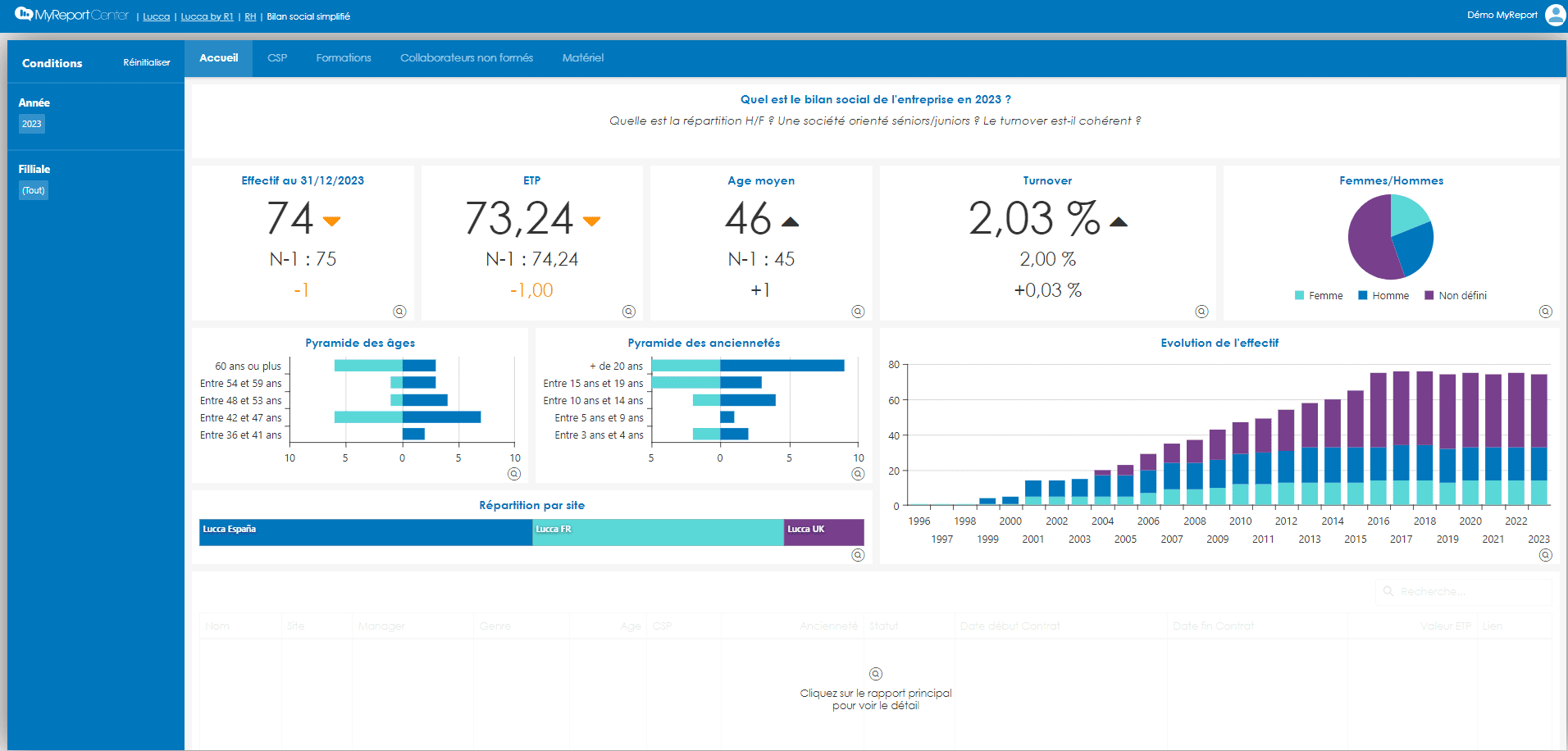Open the Collaborateurs non formés tab

[x=467, y=58]
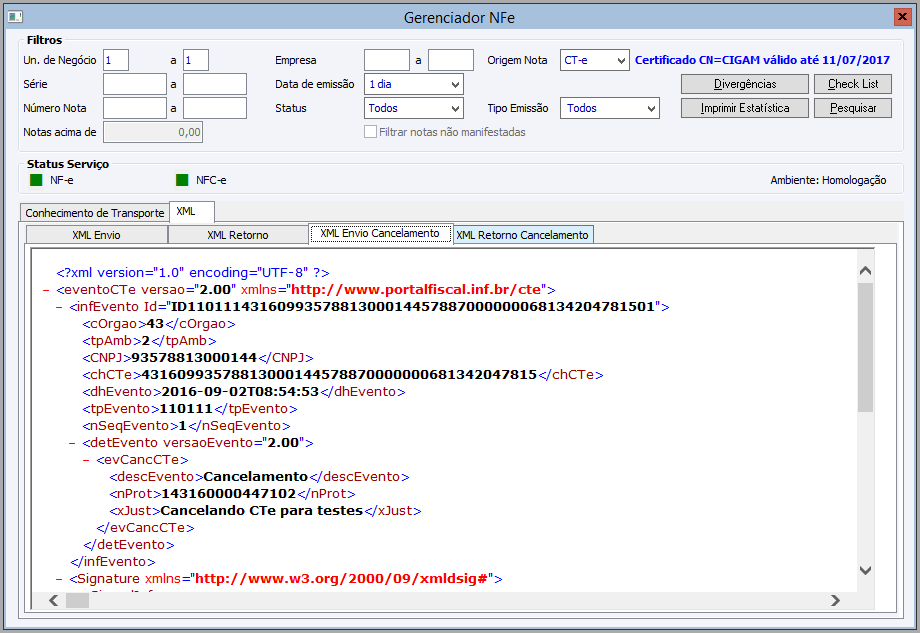The height and width of the screenshot is (633, 920).
Task: Select the XML Retorno Cancelamento tab
Action: point(522,235)
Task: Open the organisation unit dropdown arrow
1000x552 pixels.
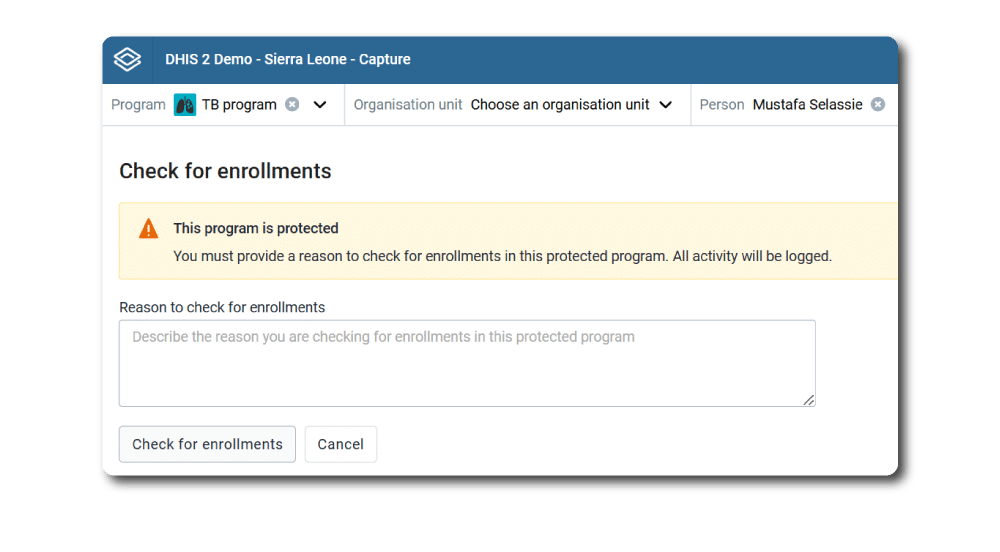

┄┄┄┄┄┄┄┄┄┄

- **TASK PROMPT**
Could you write out exactly the lines running from the one with "Task: Open the" through the last line of the data above, both ends kept, and omit any picture?

- **SOLUTION FOR THIS TASK**
Task: Open the organisation unit dropdown arrow
1000x552 pixels.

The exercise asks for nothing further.